Eine Kompromisstrategie sozialdemokratischer Parteien mit dem Wirtschaftsliberalismus war der machtpolitische Preis, was natürlich zu Lasten der eigenen Glaubwürdigkeit ging. Das soziale Kahlschlagprogramm Hartz IV wurde in Deutschland von einem sozialdemokratischen Kanzler eingeführt!
Wer draußen war, oder sich draußen fühlte, der war oftmals einsam, heimatlos(?), irgendwie hilflos. Ein Versager? Oder ein Opfer von etwas undurchschaubar Anderem?
Da setzte nun das „Narrativ“ rechter Parteien, wie etwa der FPÖ, ein: ohne die Vereinzelung auch nur irgendwie zu hinterfragen, wurde der Einzelne gegen Andere oder Anderes emotional positioniert, betreut, aufgenommen und herausgelöst aus seiner Versagensangst und dem Gefühl des Bedroht seins. Ihm wurde Heimat gegeben. Wobei Heimat immer ein Ort der Vergangenheit und kein Ort der Moderne war. Weshalb auch? Setzt sich nicht ein Gutteil der rechten Wählerschaft aus „Modernisierungsverlierern“ zusammen?

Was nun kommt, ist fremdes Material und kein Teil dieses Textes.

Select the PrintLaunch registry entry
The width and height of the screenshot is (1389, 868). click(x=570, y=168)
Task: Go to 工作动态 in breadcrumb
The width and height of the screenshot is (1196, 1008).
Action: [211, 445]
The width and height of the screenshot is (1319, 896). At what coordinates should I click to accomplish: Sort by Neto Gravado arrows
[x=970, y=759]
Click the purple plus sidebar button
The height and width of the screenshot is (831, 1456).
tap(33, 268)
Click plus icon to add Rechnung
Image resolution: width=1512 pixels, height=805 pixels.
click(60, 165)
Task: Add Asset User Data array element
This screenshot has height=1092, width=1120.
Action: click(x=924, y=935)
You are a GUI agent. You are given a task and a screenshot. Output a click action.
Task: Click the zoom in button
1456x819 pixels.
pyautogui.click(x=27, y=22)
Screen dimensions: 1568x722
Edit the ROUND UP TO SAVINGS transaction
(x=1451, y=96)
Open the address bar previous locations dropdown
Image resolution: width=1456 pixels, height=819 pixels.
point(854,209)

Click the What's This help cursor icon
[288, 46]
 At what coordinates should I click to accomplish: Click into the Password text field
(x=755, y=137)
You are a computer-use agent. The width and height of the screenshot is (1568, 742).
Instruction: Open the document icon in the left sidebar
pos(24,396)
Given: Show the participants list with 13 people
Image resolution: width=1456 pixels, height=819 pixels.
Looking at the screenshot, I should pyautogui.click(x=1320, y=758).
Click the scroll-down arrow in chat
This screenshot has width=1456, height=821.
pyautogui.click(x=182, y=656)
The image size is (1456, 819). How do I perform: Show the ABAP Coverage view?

Die Vereinzelung wird bis heute nicht hinterfragt. Geht auch nicht: denn rechte Parteien sind Parteien deren Wurzeln natürlich tief in der Ideologie des Wirtschaftsliberalismus mit seinem Individualisierungsfetisch liegen.
Das ist gut abzulesen im häufigen Gebrauch des Wortes „ordentlich“.
Wer „ordentlich“ ist, dem wird geholfen. Wer aber sagt, was eigentlich „ordentlich“ ist? Und wer sagt eigentlich, wer überhaupt „ordentlich“ ist? Und ist „ordentlich“ dann nicht nur ein anderer Begriff für brav leistungswillig, bereit sein, sich ein zu ordnen, nicht zu hinterfragen, zu funktionieren.
Und wer nicht funktioniert, der darf dann wieder die Reprivatisierung seiner Unordentlichkeit erleben? Wird diese aussortierte Person dann vielleicht zu etwas „Anderes“?